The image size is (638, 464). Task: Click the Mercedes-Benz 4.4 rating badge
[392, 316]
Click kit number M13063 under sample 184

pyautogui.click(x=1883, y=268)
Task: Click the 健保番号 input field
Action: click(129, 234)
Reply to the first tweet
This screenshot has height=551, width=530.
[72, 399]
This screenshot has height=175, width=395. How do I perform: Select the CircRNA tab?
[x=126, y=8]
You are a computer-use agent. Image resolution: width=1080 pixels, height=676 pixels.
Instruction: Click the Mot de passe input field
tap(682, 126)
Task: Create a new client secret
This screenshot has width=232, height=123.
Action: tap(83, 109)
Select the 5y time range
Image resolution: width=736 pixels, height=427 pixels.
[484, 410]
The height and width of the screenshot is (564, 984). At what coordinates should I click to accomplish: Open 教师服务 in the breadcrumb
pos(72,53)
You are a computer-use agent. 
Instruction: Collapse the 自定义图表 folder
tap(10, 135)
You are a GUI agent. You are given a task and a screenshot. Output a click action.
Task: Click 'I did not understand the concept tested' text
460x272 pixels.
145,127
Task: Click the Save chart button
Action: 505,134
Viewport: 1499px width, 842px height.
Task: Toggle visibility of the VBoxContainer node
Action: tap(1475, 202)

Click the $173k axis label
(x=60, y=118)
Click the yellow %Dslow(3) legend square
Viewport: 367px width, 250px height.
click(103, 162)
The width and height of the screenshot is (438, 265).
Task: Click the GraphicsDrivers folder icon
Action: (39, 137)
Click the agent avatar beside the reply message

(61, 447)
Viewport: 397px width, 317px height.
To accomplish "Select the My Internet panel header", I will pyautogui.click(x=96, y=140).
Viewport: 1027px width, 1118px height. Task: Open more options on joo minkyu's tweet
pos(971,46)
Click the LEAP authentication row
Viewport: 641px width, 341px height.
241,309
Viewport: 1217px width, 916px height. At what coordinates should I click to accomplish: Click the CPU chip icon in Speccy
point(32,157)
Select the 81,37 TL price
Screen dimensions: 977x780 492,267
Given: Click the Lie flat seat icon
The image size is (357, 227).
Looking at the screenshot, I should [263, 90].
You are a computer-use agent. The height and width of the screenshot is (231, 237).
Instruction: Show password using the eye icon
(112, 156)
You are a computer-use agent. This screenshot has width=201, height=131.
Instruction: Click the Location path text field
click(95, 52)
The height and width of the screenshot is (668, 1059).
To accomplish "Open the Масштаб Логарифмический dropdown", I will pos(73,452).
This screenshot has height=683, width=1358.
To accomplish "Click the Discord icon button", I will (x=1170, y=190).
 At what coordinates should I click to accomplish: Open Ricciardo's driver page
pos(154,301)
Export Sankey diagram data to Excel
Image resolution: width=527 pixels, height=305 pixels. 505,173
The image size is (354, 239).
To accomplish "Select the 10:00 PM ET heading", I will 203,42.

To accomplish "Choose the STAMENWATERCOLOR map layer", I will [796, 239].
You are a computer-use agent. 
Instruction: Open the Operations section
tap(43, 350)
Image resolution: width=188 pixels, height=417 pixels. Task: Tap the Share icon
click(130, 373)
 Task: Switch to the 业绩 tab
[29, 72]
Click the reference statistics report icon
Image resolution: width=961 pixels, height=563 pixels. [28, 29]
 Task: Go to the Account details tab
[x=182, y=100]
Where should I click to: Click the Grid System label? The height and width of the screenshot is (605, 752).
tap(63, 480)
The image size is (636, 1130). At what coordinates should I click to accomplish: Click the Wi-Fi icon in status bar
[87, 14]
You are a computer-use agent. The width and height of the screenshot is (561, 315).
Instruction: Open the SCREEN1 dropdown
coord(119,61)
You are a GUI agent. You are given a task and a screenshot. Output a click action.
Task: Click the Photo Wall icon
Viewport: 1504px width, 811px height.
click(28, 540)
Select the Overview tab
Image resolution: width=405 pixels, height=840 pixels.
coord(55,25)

++++++++++++++++++++

* _Exercise brief_
Every line above from the line with "Task: Create a new client secret" to the line with "Task: Click 'I" is wanted, ends included; write them out exactly and add no other line.

* _Written response_
Task: Create a new client secret
This screenshot has width=232, height=123.
Action: tap(83, 109)
Select the 5y time range
Image resolution: width=736 pixels, height=427 pixels.
[484, 410]
The height and width of the screenshot is (564, 984). At what coordinates should I click to accomplish: Open 教师服务 in the breadcrumb
pos(72,53)
You are a computer-use agent. 
Instruction: Collapse the 自定义图表 folder
tap(10, 135)
You are a GUI agent. You are given a task and a screenshot. Output a click action.
Task: Click 'I did not understand the concept tested' text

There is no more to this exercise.